I feel this sort of characterizes the definitions in an abnormal way, and makes them difficult to understand especially when dealing with a broad audience.  I tend to deal with history as wissenshaft, not metaphysics.  Truth is, in my opinion, more for those great philosophers; an intent of a historian and even a literary critic is to discern fact.

"Abnormal" according to whom?  I do not think it is "abnormal" at all to an aesthete.  Again, I must insist that if you are going to look at the Gospels as "fiction", you must steep yourself in an understanding of what "fiction" is, or what "myth" is for that matter.  Bultmann and Joseph Campbell have some good stuff to say about this.  However, I'd fall in the camp that believes there are both fictional as well as literally historical elements mixed together in the Gospel. 

Rook_Hawkins wrote:

Quote:
In this sense then, I would say that the entirety of each of the Gospels is "true", even though they may not in their entirety be "historically factual".  That of course raises the question with which I am currently wrestling: If it is important for Jesus of Nazareth to be a historical character (which I think it is), but the written records we have of his life are not entirely historically factual, how do we sort out what is important to be historic fact, and what is "true" in that other mythopoetic sense?  Right now I, frankly, have no idea how to sort that out.  Or perhaps the better question is: Is it something that really needs to be sorted out?

I agree with this position, but only in part.  Fact needs to be sorted out in history just as memories need to be sorted out in your head.  History is societies memories, and just as you would probably (hopefully) scoff at somebody who would dare to tell you "your memories are not important" or "you can never know, so why try to sort them out?", we as historians need to take these questions seriously.  So far historians have taken too many things for granted.  When Dale says "no" and that we should preserve the memory of Jesus in the Gospels, your immediate reaction should have been, "say what?"  followed by "Which account?"  Which memory are we preserving here?  The fundamentalist memory?  The conservative scholar's memory?  The liberal historian's memory?  Mark's?  Matthew's?  Luke's?  John's?  Assuming there is one unique memory is exactly the thing I am against.  There clearly wasn't, not even in the early church.

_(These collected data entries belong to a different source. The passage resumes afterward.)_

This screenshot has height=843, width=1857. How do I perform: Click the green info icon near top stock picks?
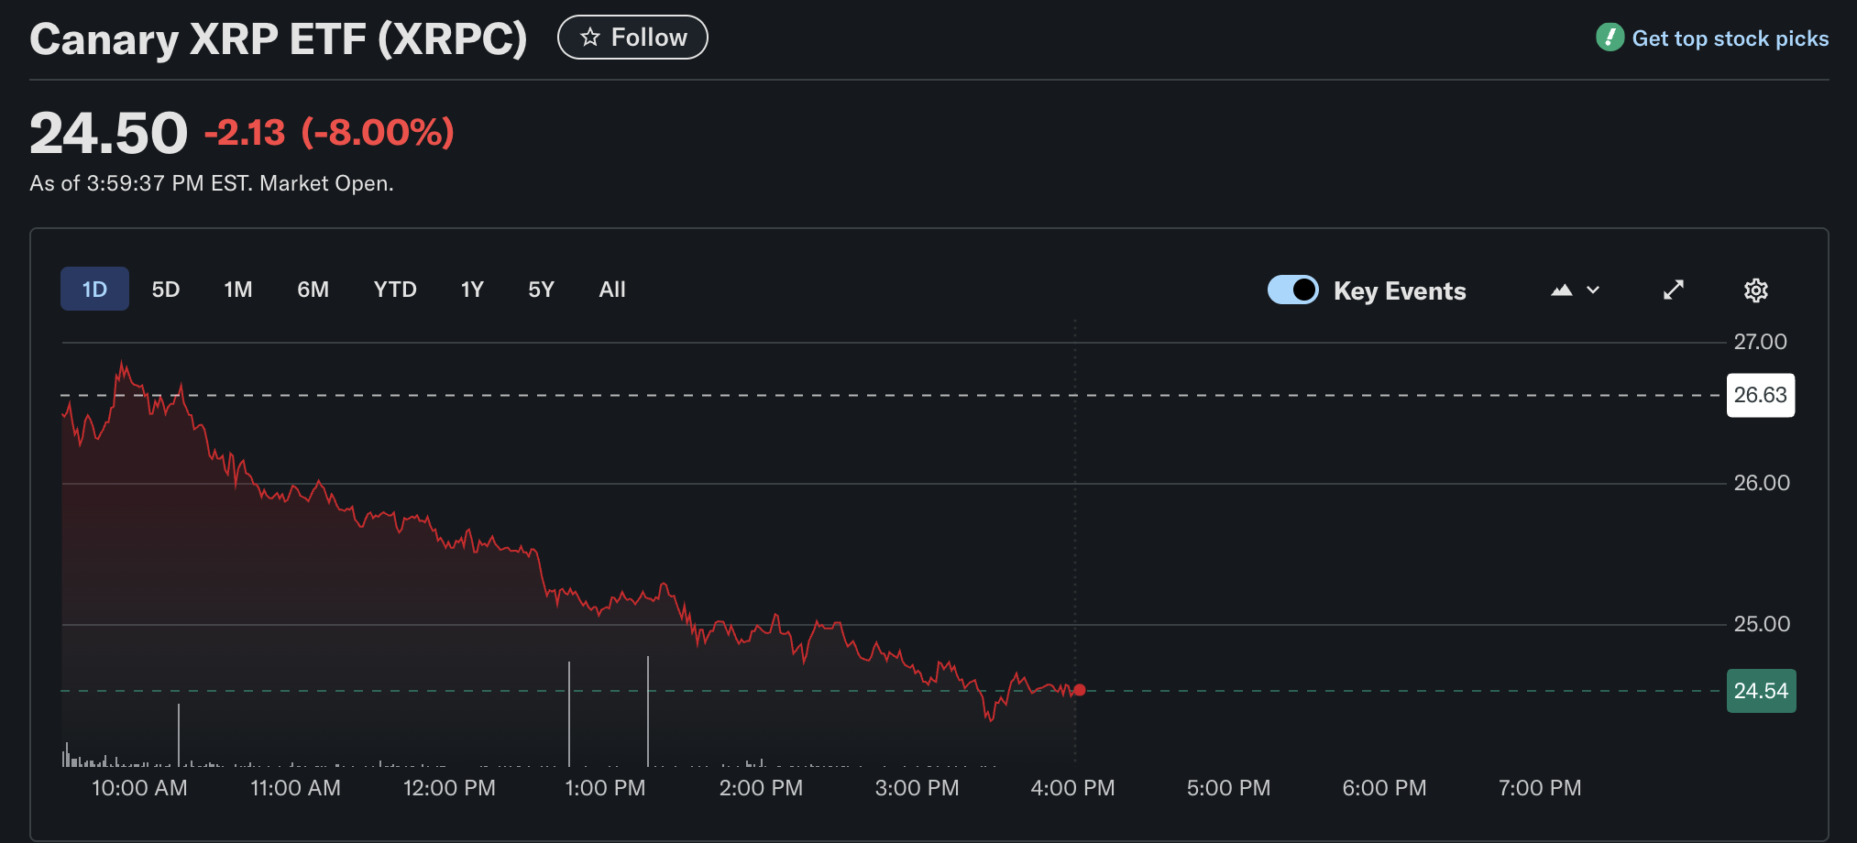pos(1609,38)
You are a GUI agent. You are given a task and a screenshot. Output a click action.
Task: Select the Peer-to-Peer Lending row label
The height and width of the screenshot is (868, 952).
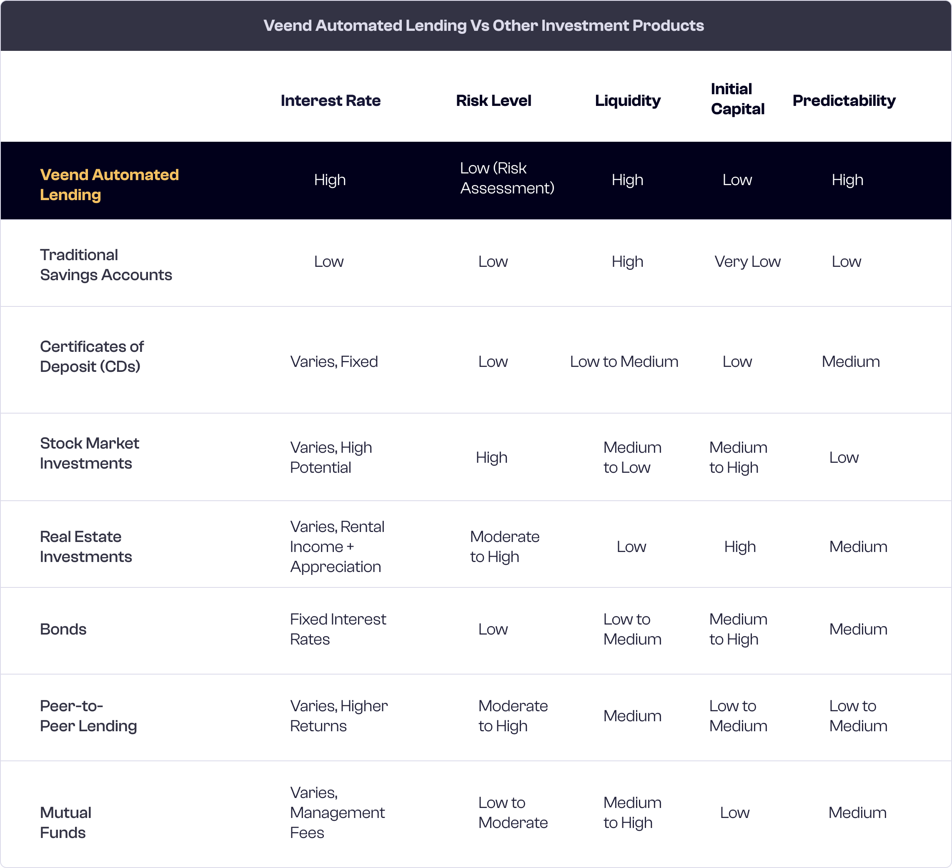[x=88, y=716]
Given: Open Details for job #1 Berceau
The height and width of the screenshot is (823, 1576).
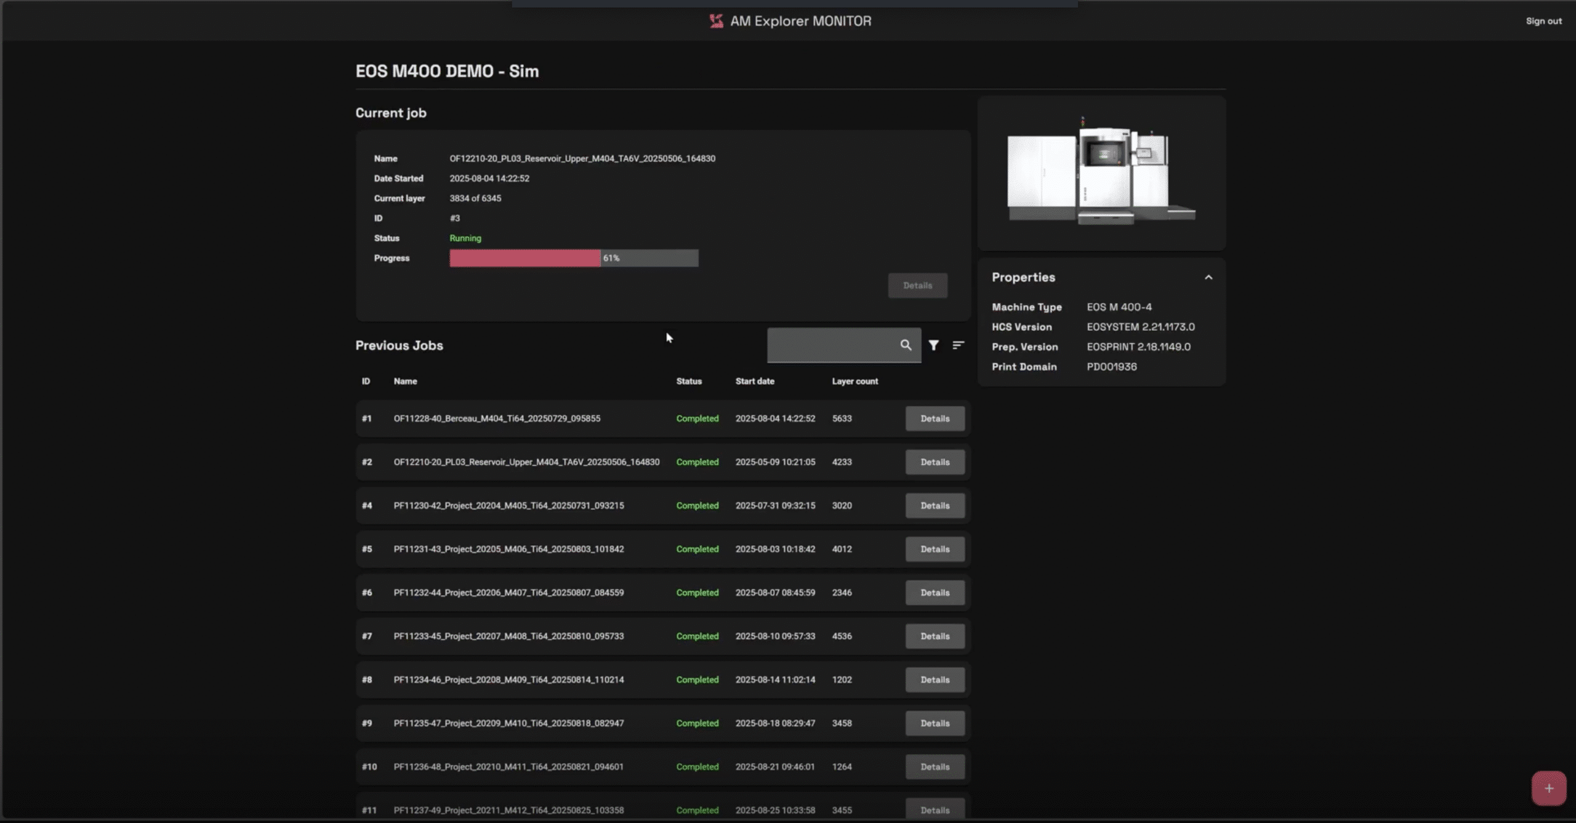Looking at the screenshot, I should click(935, 418).
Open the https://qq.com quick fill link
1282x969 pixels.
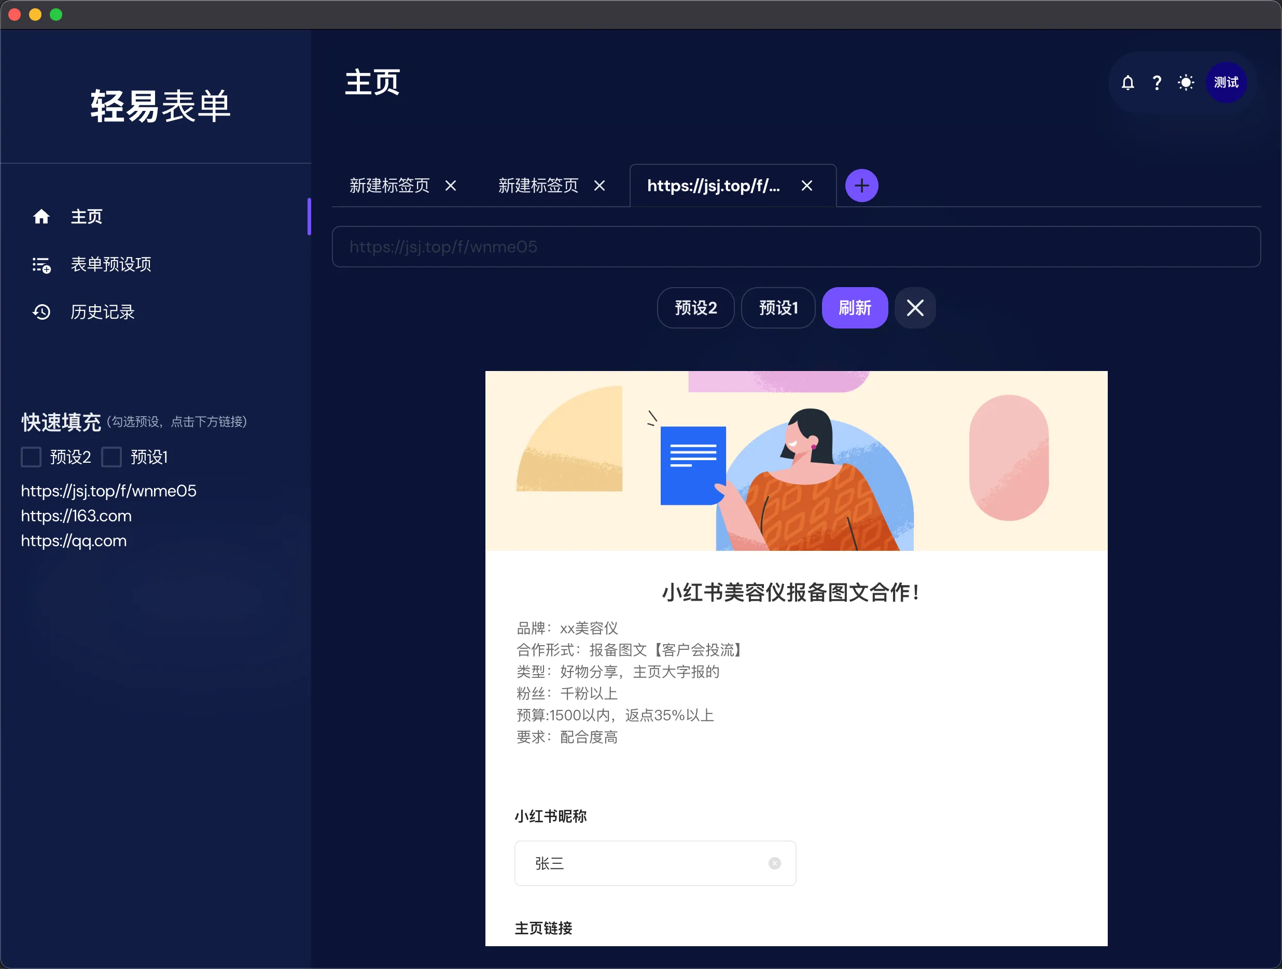pos(74,540)
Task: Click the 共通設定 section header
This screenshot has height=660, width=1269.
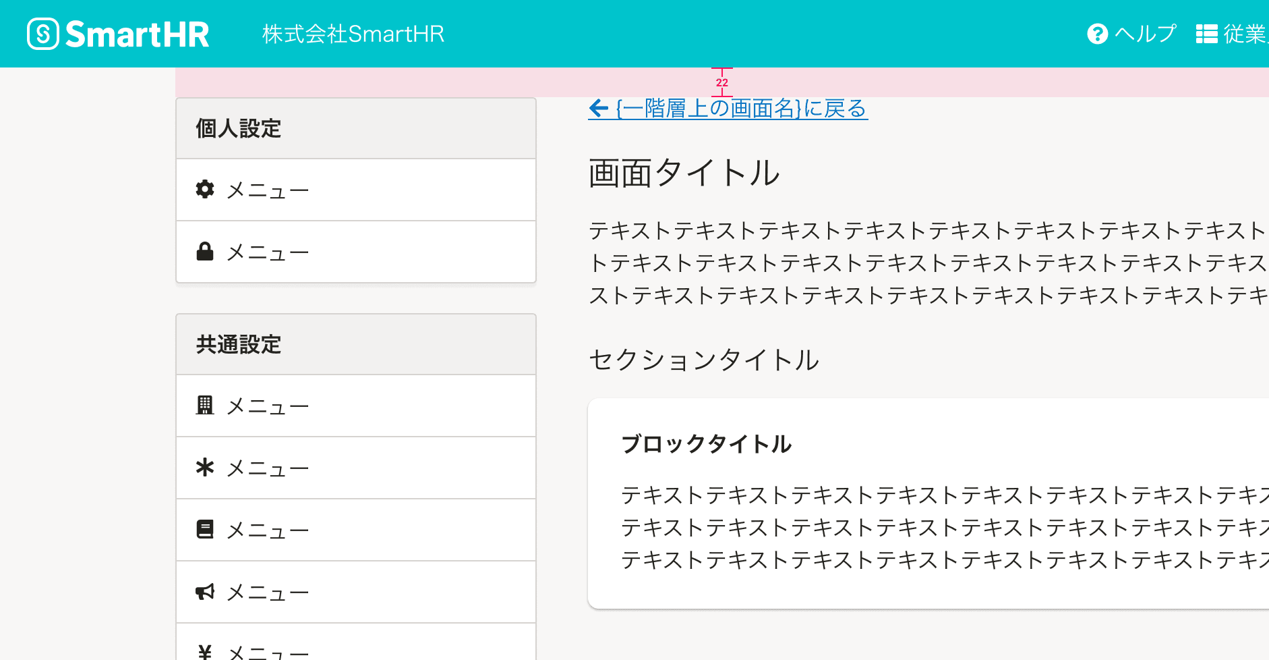Action: pos(238,344)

Allison makes the incredibly interesting (and valid, I think) point that it is impossible to extract with great certainty the historical person from the memory he left behind.  Such a process would inevitably throw out the wheat as well as the weeds. 

Rook_Hawkins wrote:

I understood that.  But he does what I feel Talbert does.  They both redefine "biography" to mean something it doesn't.  They are, in a sense, characterizing the genre of fiction differently, applying (in my opinion) a designation which I simply don't believe existed in antiquity.  Especially when it comes to the Gospels.  They are not biographies, even when you preface it with "ancient".  That word does not make them any more biographical than if I applied "biography" to Catcher in the Rye.  Sure, you can say there is a mythopoetic truth, as you would, to the story and the character of Holden, but the story is fictional, even if the school in the story and the state of Pennsylvania exists. 

I think what Burridge would say is that the problem is not that he is redefining "biography" to mean something it doesn't; the problem is rather that our modern concept of "biography", and the ancient Greco-Roman way of telling about a person's life, each operate under different guiding principles.  I'm anxious to read his academic work What are the Gospels? (Fou Gospels, One Jesus is more of a popular level of reading).  

I've gotta go read some John of Damascus now!  Later man!

Ockham's Razor is only as sharp as you are.